WORK TO COMPLETE:
Starting at the line that contains "The width and", write out each line exactly through the last one in the material below, and nothing more; omit all pictures.

RECORDS FOR THE TASK:

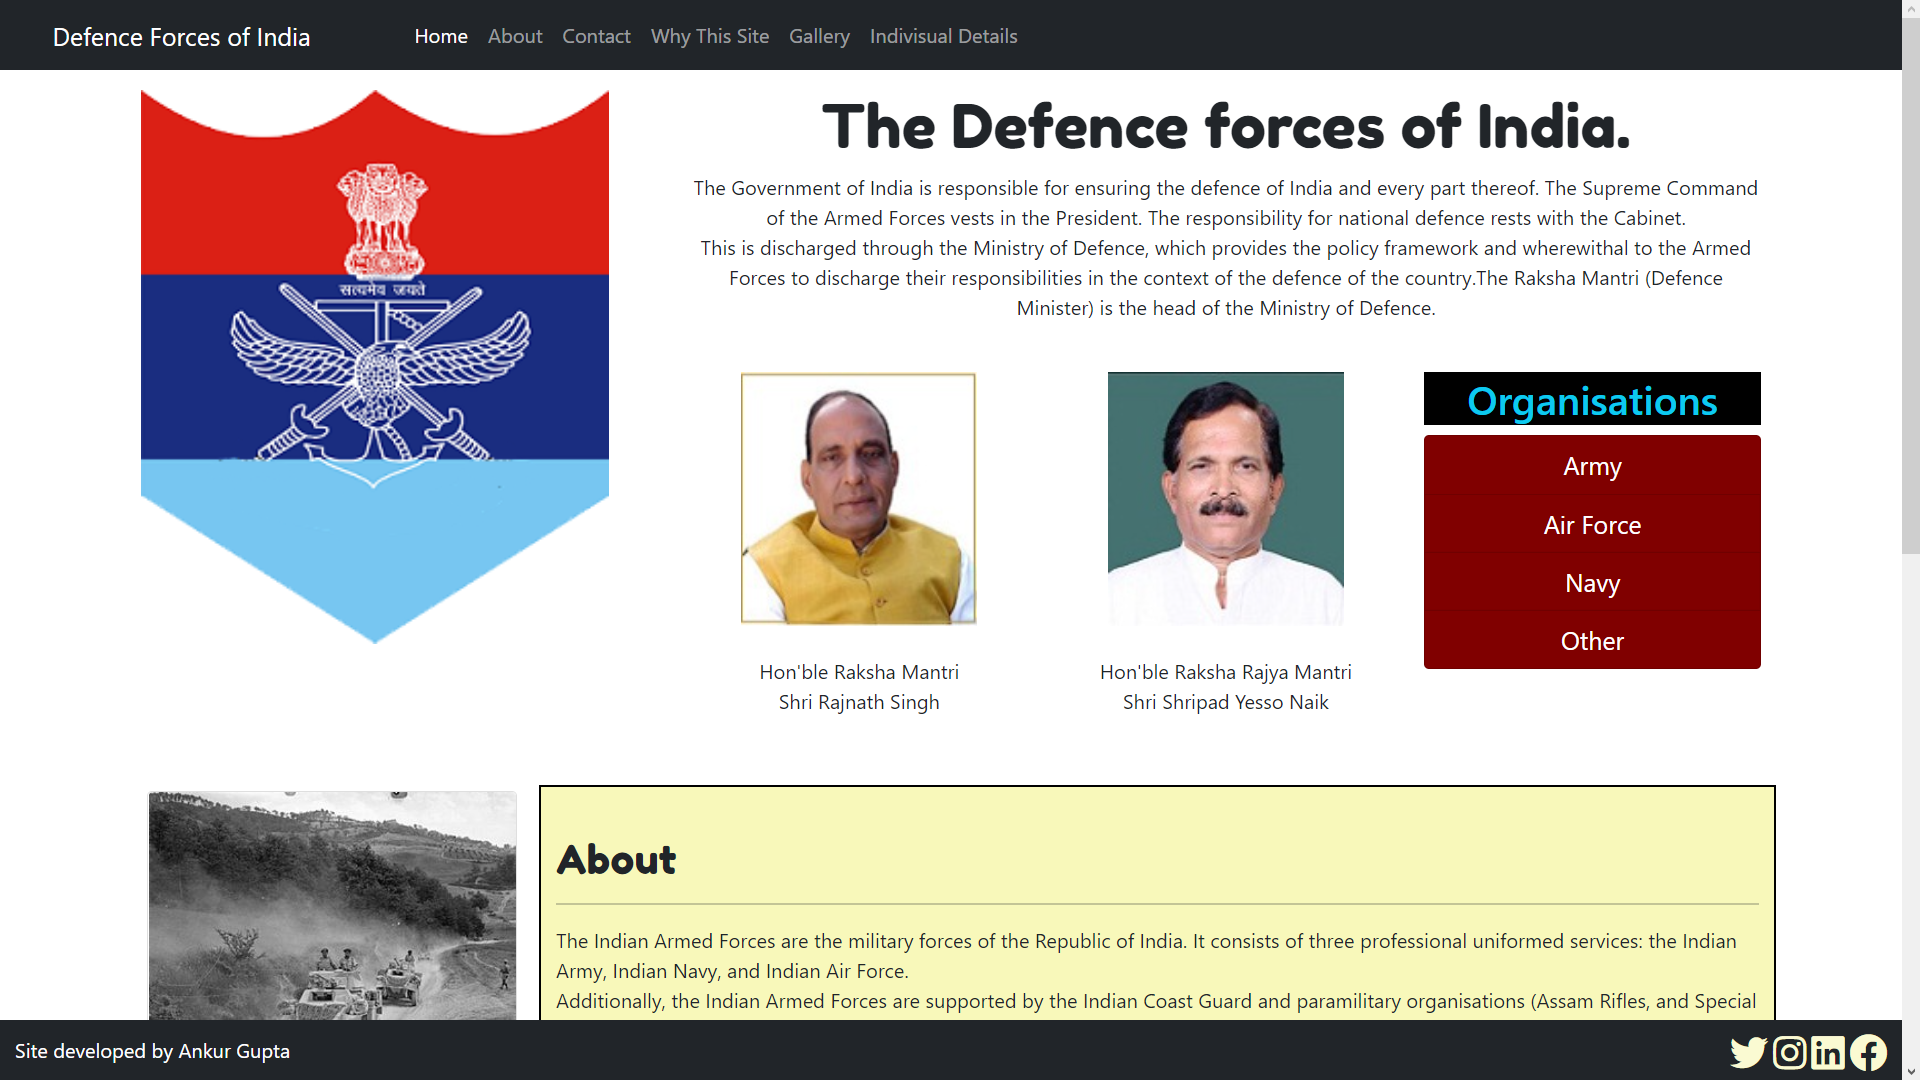Open the LinkedIn icon in the footer
1920x1080 pixels.
tap(1829, 1052)
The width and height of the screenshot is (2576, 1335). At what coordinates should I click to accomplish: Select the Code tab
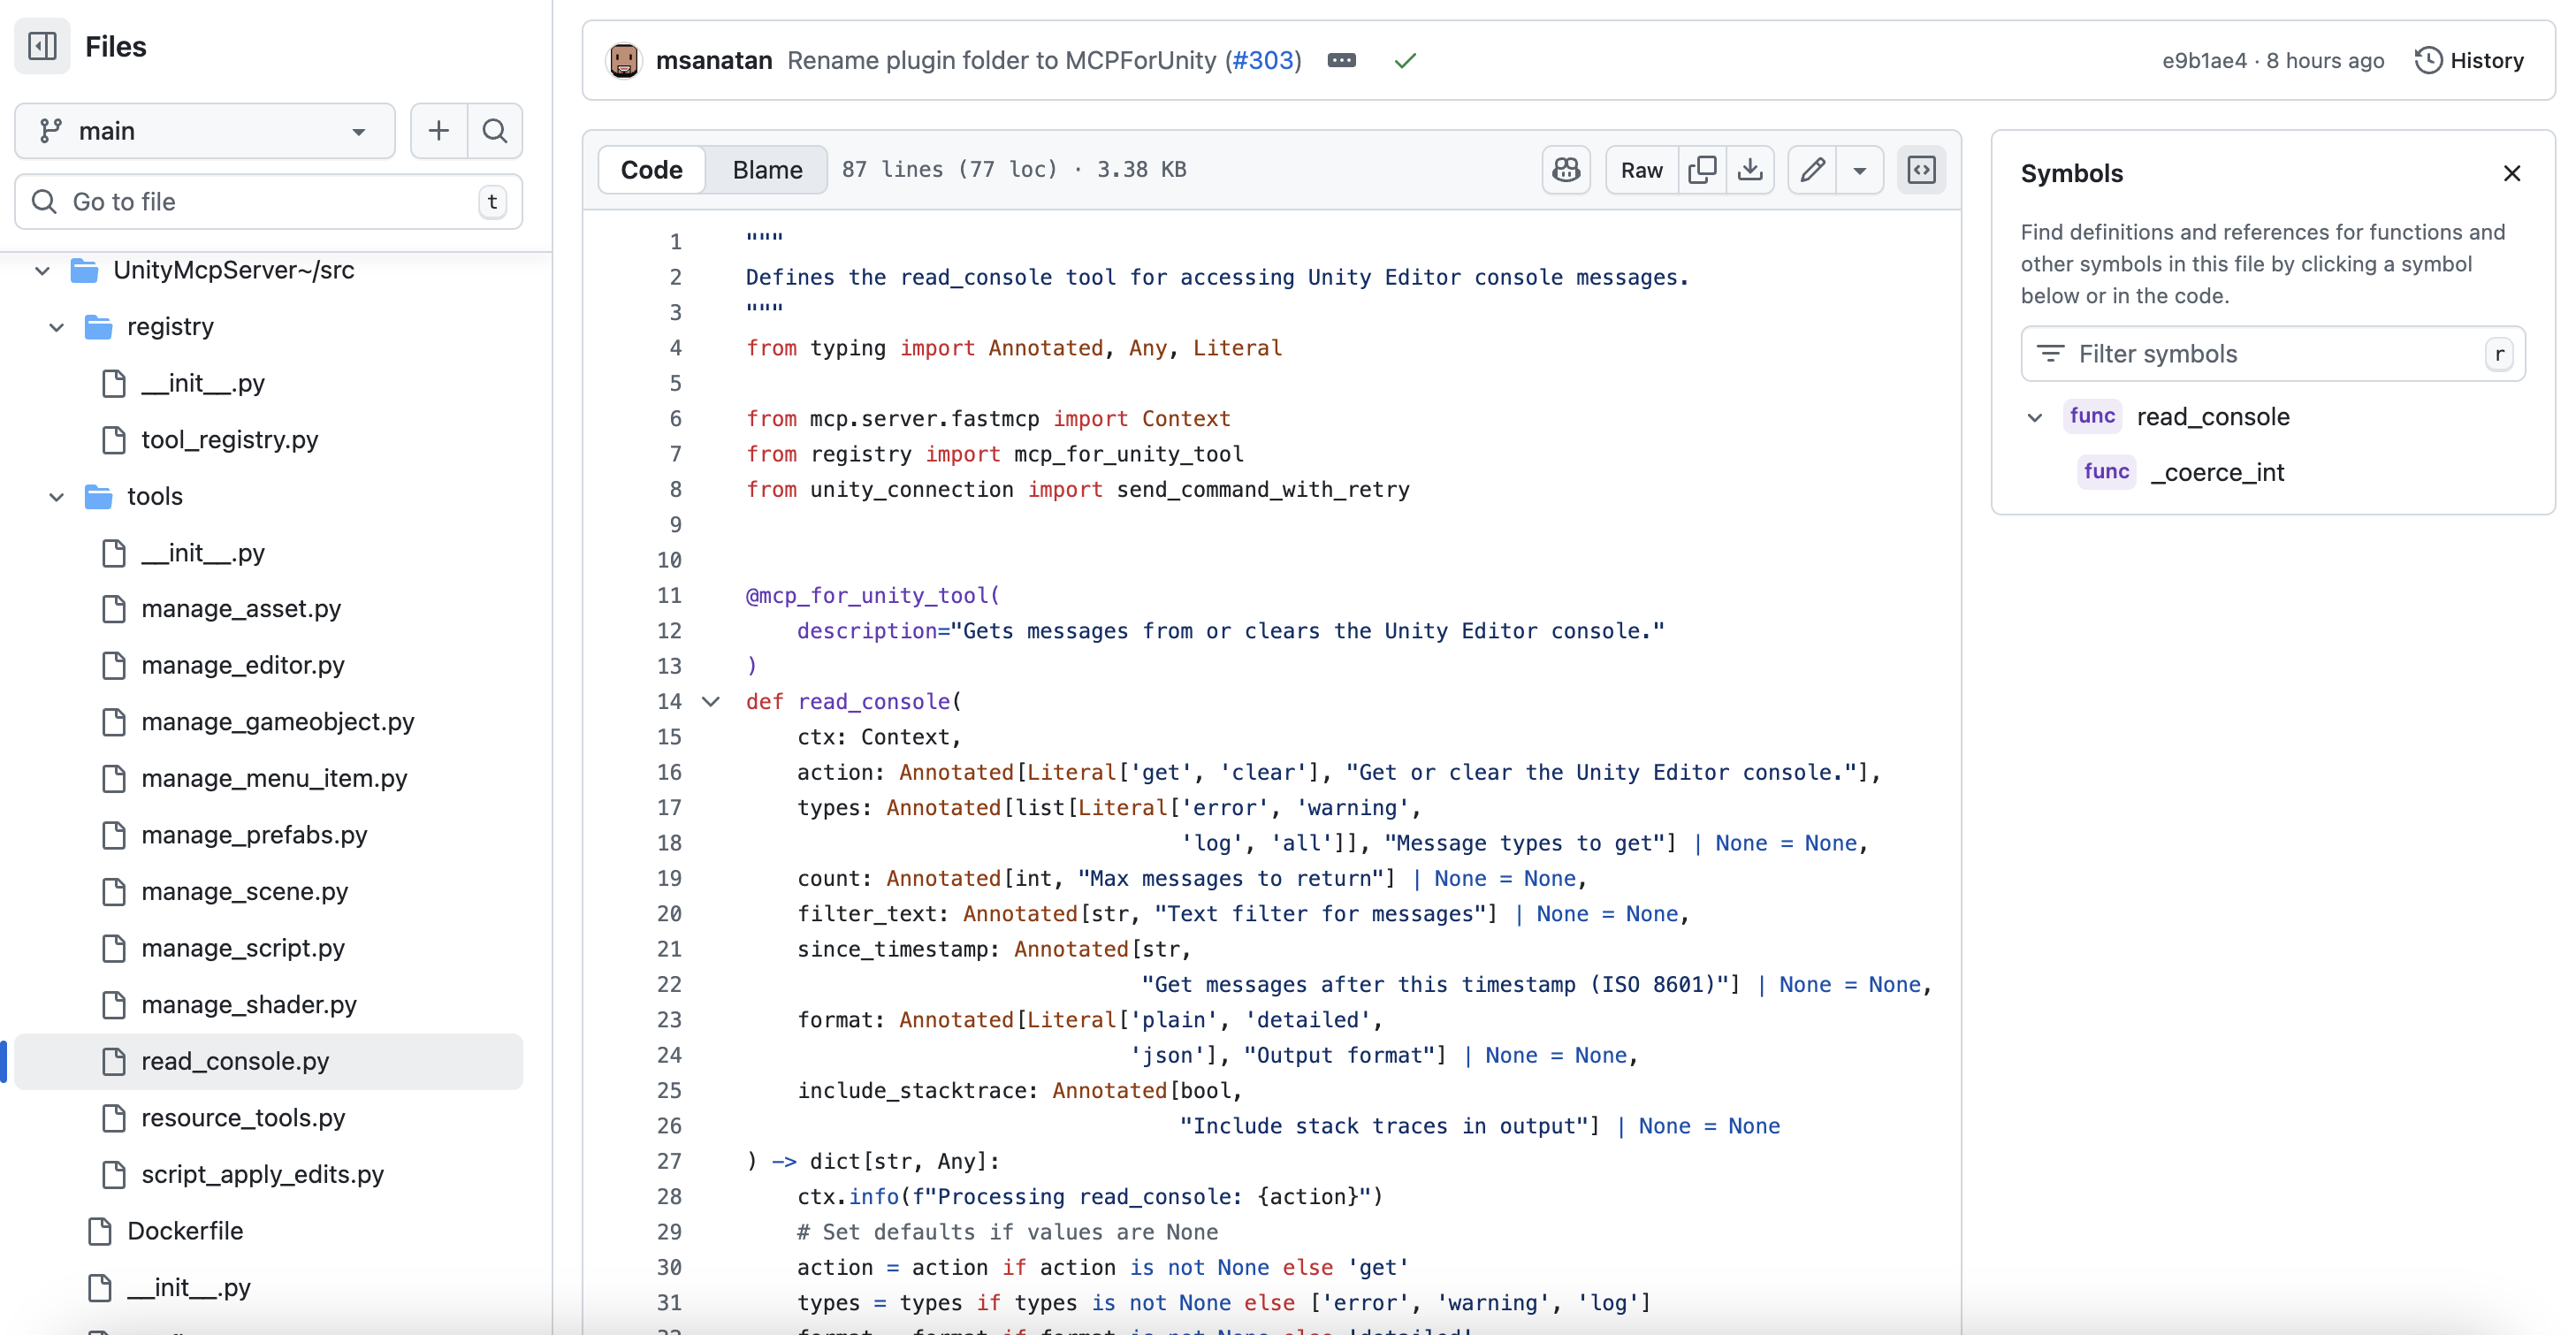click(x=651, y=170)
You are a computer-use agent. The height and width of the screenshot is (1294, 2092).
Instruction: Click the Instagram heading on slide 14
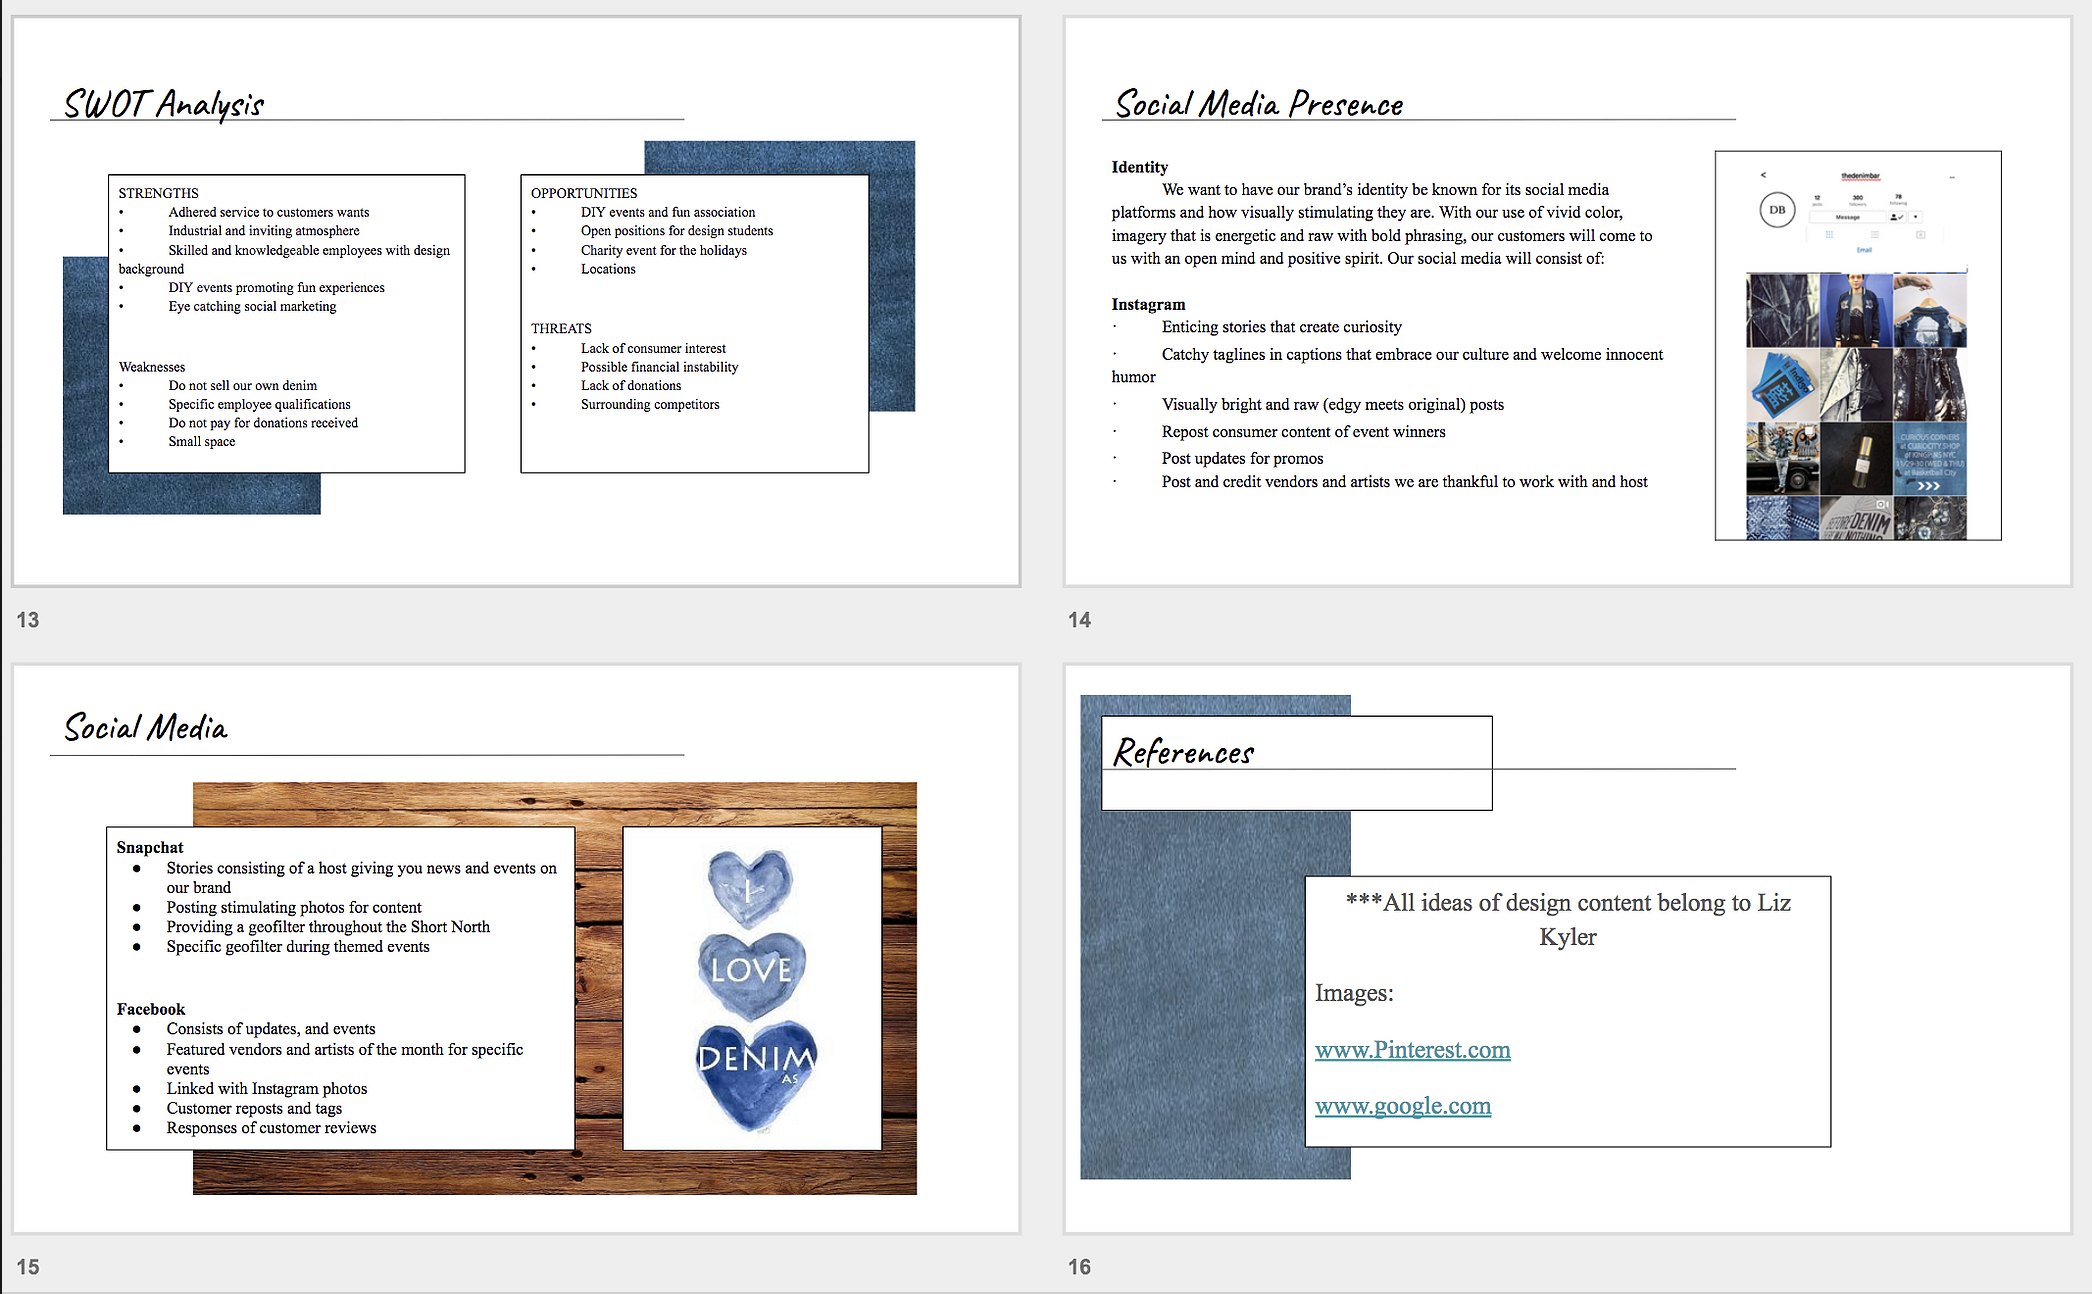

WRITTEN SOLUTION:
The width and height of the screenshot is (2576, 1335). At what coordinates should I click to accomplish: Select the Code tab
click(x=651, y=170)
You are a computer-use agent. The height and width of the screenshot is (1294, 2092).
Instruction: Click the Instagram heading on slide 14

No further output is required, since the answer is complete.